Another highlight for me was the Williams Sonoma Culinary stage, which brought out celebrity chefs and celebrities together to cook on the spot. Cooking bigwigs like José Andrés, Giada De Laurentiis, Aarón Sánchez, and the Voltaggio Brothers were joined by musicians Lil Nas X, John Taylor & Roger Taylor of Duran Duran, Wu-Tang Clan, Sammy Hagar, Bastille, Tré Cool of Green Day, Dogstar featuring Bret Domrose, Robert Mailhouse & Keanu Reeves, and Dancer Derek Hough, among others. If the music itself wasn’t so tasty, I definitely would have spent a lot more time at the culinary stage.

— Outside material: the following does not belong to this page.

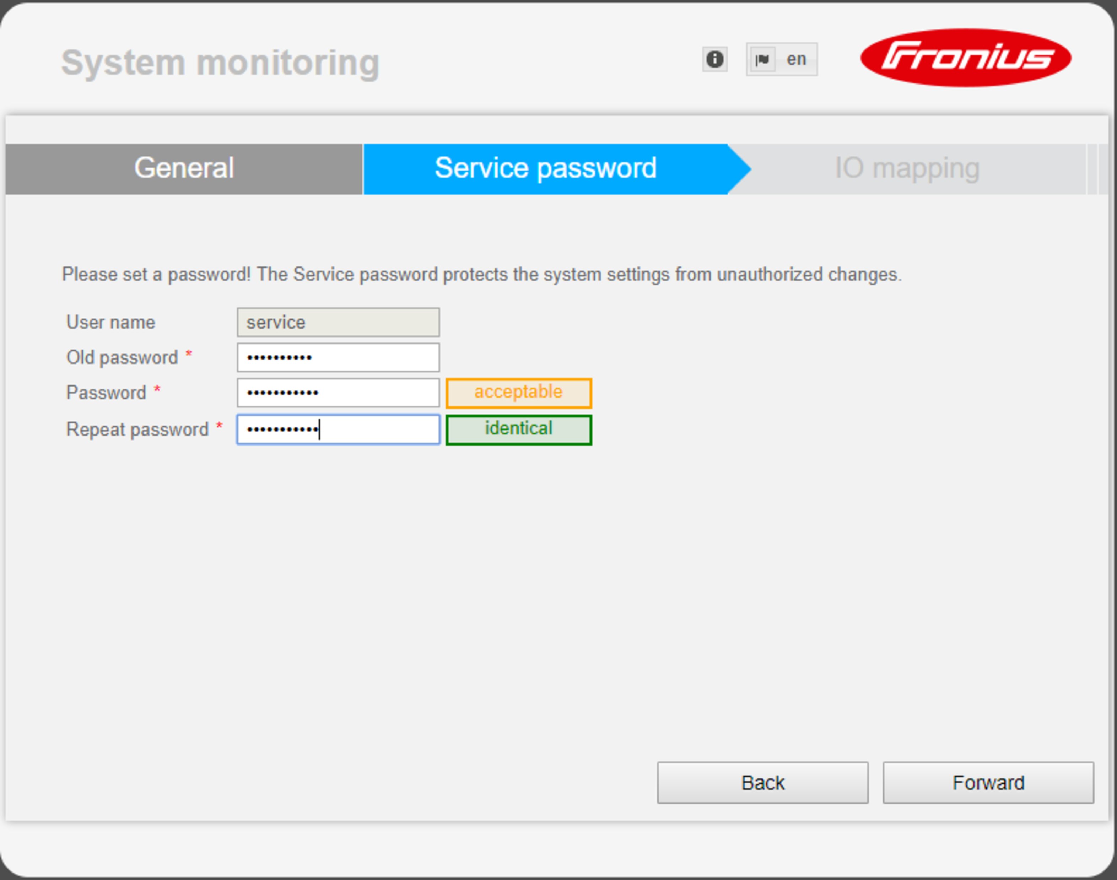Click the service User name field

pos(338,323)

BottleRock music festival was a sensory feast of sights and sounds, fun and festivities. It’s truly an adrenaline-fueled rush of entertainment of the highest order. The crowds were friendly and mostly very well behaved — there was grass all over the place rather than the dusty fields of many festivals — and the food and the wine were top notch. It really is a first class festival experience. That being said, the whole event was still tempered by the unavoidable inconveniences of being surrounded by so much humanity.
Am I too old for this stuff was a question I asked both before, during, and after the festival. My conclusion: not quite. Being able to watch so many incredible artists in one place in just a few days is worth all of the inconveniences — but I definitely had to hang up my tiara in order to really enjoy it all to the fullest!